課題 1:
「バッチ」という単語についての文章から、「こういう話をすれば、解像度は高ければ高いほどいい、と思うかもしれません。」から「忘れてしまうこともあります。」までのすべてを、一字一句変えずに書き写してください。

提供テキスト:
----
さらに、その人の職業や習慣や属性だけでなく、人が習得する概念や分類についても、同じことが生じるでしょう。

ある現場で「イベントソースは何にしますか?」という質問に対して「バッチで」という回答をするエンジニアがいた、という話を聞いたことがあります。「バッチ」という単語を用いたくなる気持ちはわかります。「ぐわっと、バッと、まとめて実行する」というのを 1 つの単語で示せるのですから。

しかし、この単語には正確性が欠けています。エンジニアリングにおいては、正確性が無ければ、情報も意図も正しくは伝わらないでしょう。

実際、「バッチ」という単語には少なくとも 2x2x3 の 12 パターンがあると思います。

  • タイミング:
    • 定期的に
    • ユーザーの行動をトリガーに
  • 対象:
    • 大容量を
    • すべてを
  • 行動:
    • チェックする
    • 更新する
    • 送信する

この 12 パターンによって、実装する内容、インフラ設計、テスト、これらはがらっと変わります。そして、そもそも何をやりたいか、どういうビジネス理由があるか、これらについても、この「バッチ」という単語によってボヤける危惧もあります。(たとえば、レコメンデーションメールを送ることと、データの転送をすることとを、同じものにカテゴライズすることの弊害は自明でしょう。)

こういう話をすれば、解像度は高ければ高いほどいい、と思うかもしれません。

しかし、必ずしもそうではありません。というのも、解像度を高くするために、私達は先立って分類しているからです。

分類は人が行うものであって、自然には境界や分類は本来なく、人が自然に押し付けているものです。世界が複雑であり、人の能力には限界があり、それに対応するために、関心ごとに分離を行いたく、そのために分類をする、というのは合理的な選択ではあります。そして、同様に人の能力の限界故に、分類した領域の中で解像度を高くしていくうちに、分類したもう一方とのつながりを忘れてしまうこともあります。

だから、ただ単に解像度が高ければいい、というわけではないのです。分類し、分離し、解像度を高くし、そして、その上で、統合をしなければなりません。その統合したものが、分類される前の状態と一致しなければならないのです。(Multi Agents による世界の記述と構造は同じです。)
----
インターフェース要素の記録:
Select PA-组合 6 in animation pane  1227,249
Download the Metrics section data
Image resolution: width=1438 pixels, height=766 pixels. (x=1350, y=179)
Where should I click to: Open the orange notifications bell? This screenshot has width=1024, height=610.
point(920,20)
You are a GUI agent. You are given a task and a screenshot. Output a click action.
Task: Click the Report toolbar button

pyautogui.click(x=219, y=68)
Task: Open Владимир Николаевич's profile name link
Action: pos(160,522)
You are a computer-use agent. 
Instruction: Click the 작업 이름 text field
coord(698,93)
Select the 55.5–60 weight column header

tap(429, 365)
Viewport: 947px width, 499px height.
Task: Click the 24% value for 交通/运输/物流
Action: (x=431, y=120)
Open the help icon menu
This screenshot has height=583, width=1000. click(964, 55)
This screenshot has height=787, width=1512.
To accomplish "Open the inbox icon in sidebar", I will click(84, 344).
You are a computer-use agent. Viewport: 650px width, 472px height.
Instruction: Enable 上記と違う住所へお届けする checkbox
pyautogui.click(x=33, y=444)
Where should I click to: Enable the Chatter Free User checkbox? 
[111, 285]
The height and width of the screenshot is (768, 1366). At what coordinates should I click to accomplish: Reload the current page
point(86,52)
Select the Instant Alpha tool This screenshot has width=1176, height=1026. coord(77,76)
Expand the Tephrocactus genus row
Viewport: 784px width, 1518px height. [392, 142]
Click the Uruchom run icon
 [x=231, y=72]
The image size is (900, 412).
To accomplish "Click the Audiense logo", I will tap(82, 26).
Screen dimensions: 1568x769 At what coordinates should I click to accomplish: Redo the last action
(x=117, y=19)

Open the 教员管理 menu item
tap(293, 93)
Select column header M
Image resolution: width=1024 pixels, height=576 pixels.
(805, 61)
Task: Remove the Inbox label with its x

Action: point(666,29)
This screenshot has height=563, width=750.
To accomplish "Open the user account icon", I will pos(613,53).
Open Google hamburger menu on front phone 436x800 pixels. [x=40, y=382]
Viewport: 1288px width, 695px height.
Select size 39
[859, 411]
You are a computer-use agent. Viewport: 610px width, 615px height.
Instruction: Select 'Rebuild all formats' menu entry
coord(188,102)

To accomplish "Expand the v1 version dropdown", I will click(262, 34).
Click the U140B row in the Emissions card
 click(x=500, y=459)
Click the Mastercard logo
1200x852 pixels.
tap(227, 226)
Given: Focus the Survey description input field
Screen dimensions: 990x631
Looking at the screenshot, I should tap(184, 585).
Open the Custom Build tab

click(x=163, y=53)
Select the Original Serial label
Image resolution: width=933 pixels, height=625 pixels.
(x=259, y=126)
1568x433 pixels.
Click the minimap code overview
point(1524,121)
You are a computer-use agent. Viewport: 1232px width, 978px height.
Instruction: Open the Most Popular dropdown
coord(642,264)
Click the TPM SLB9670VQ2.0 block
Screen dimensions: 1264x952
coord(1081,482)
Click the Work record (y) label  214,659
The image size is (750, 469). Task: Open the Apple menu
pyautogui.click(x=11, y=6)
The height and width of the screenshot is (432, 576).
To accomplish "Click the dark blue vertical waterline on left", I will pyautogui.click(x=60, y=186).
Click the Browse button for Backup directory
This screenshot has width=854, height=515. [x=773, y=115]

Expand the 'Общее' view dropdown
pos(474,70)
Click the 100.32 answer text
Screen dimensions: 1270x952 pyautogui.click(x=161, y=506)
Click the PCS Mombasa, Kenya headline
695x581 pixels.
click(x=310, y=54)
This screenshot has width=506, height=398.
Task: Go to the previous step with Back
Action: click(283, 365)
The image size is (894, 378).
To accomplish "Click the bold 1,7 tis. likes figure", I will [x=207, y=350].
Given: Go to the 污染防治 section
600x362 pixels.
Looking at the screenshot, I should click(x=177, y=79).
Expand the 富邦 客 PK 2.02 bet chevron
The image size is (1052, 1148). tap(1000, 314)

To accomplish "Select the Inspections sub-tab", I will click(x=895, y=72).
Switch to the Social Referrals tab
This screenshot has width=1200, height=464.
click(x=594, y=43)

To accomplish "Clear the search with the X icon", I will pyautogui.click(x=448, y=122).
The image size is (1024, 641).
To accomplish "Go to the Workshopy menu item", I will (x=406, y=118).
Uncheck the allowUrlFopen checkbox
----
課題 2:
記録のうち、「You are a computer-use agent. Viewport: 1232px」を含む行から「will pyautogui.click(x=448, y=122).」を含む行までのすべてを、両端の行も含めてそのまま再掲すること。

解答 1:
こういう話をすれば、解像度は高ければ高いほどいい、と思うかもしれません。

しかし、必ずしもそうではありません。というのも、解像度を高くするために、私達は先立って分類しているからです。

分類は人が行うものであって、自然には境界や分類は本来なく、人が自然に押し付けているものです。世界が複雑であり、人の能力には限界があり、それに対応するために、関心ごとに分離を行いたく、そのために分類をする、というのは合理的な選択ではあります。そして、同様に人の能力の限界故に、分類した領域の中で解像度を高くしていくうちに、分類したもう一方とのつながりを忘れてしまうこともあります。

解答 2:
You are a computer-use agent. Viewport: 1232px width, 978px height.
Instruction: Open the Most Popular dropdown
coord(642,264)
Click the TPM SLB9670VQ2.0 block
Screen dimensions: 1264x952
coord(1081,482)
Click the Work record (y) label  214,659
The image size is (750, 469). Task: Open the Apple menu
pyautogui.click(x=11, y=6)
The height and width of the screenshot is (432, 576).
To accomplish "Click the dark blue vertical waterline on left", I will pyautogui.click(x=60, y=186).
Click the Browse button for Backup directory
This screenshot has width=854, height=515. [x=773, y=115]

Expand the 'Общее' view dropdown
pos(474,70)
Click the 100.32 answer text
Screen dimensions: 1270x952 pyautogui.click(x=161, y=506)
Click the PCS Mombasa, Kenya headline
695x581 pixels.
click(x=310, y=54)
This screenshot has width=506, height=398.
Task: Go to the previous step with Back
Action: click(283, 365)
The image size is (894, 378).
To accomplish "Click the bold 1,7 tis. likes figure", I will [x=207, y=350].
Given: Go to the 污染防治 section
600x362 pixels.
Looking at the screenshot, I should click(x=177, y=79).
Expand the 富邦 客 PK 2.02 bet chevron
The image size is (1052, 1148). tap(1000, 314)

To accomplish "Select the Inspections sub-tab", I will click(x=895, y=72).
Switch to the Social Referrals tab
This screenshot has width=1200, height=464.
click(x=594, y=43)

To accomplish "Clear the search with the X icon", I will pyautogui.click(x=448, y=122).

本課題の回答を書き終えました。